Хреновинка [Шутейные рассказы и повести] - Вячеслав Шишков
Шрифт:
Интервал:
Закладка:
Ранним утром, едва отъехав за поскотину, Григорий Иваныч остановил гнедка, опрокинул кошевку вверх полозьями и прыгающими, любопытными руками принялся отвинчивать гайки.
«Неужто Никита догадался, выгреб золото?»
Кровь в лице то холодела, то вскипала. И вдруг…
Сорвал Григорий Иваныч с головы шапку, пал на колени в снег, крикнул:
— Царь небесный, батюшка! Даша, ребята, Афанасий Ермолаевич!!
Гнедко всхрапнул и покосился на него. И неизвестно, на крыльях какой волшебной птицы летел Григорий Иваныч в свое село, к купцу-хозяину:
— Тпру!
Легким пухом, с легким сердцем впорхнул он в хозяйские хоромы и облегченно, как гиря с плеч, крикнул во все легкие:
— Афанасий Ермолаич, вот! Вот выручка, а вот девять тысяч двести… Те самые… Вот!

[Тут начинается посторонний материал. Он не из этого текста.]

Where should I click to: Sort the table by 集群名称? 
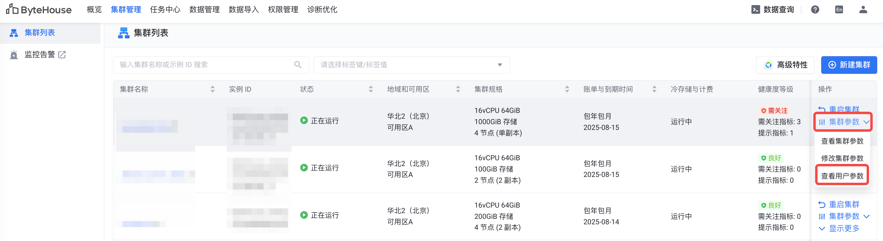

И швырнул на стол скрученные в трубочки, чуть проржавленные с краев кредитки — потайные проемы в кошевке были пригнаны плотно. И швырнул два звонких столбика червонцев, — звякнуло золото, заиздевалось: «Сколько, сколько, сколько я испортило вам крови?..» И последний раз устрашительный леший всхохотал, последний раз побренчал обманным золотом в — в чащу. Темный сон окончился, ядреное солнечное утро было, золотые зайчики играли в серебряной бороде купца-хозяина.
Хозяин, так же как и в тот далекий несчастный день, широко разинул рот и выпучил мутные глаза. И пока пересчитывал девять тысяч двести, все головой крутил, чмокал, улыбался. Потом сказал, покаянно всплеснув руками:
— Ну, Григорий Иваныч (первый раз в жизни приказчика по отчеству назвал), прости меня, старого дьявола, Григорий Иваныч! Вот пока что тебе в награду двести золотом: А эта вот три сотенных бумажки, — они шибко проржавели, — обменяй в городе, в банке. А ежели, допустим, не обменяют по причине порчи, пожертвуй их в Богоявленский монастырь отцу Исидору на вечное поминовение родителей моих. Я бы сам поехал в город, да болен, понимаешь, спина гудит.
— Ну, а если обменяют в банке, жертвовать в монастырь все три сотни?
— Нет, что ты! — испугался купец и повернул к иконам спину… — Сотнягу сунь… Будет за глаза.
Купец в волнении тяжко дышал и расслабленно сел в кресло:
— Плохое мое здоровье стало, — сказал он. — Ноги пухнут.
Григорий Иваныч переминался у стола, поглаживая ладонью скатерть. Скатерть грязная, в яичнице, в жирных пятнах от щей, от сала, в красных пятнах от вина. В комнатах неряшливо, одиноко, скучно; пахло ладаном, чадом восковых свечей, лампадным маслом, по грязному полу черный таракан бежал, и солнышко нехотя красило выцветшие мрачные обои на стенах.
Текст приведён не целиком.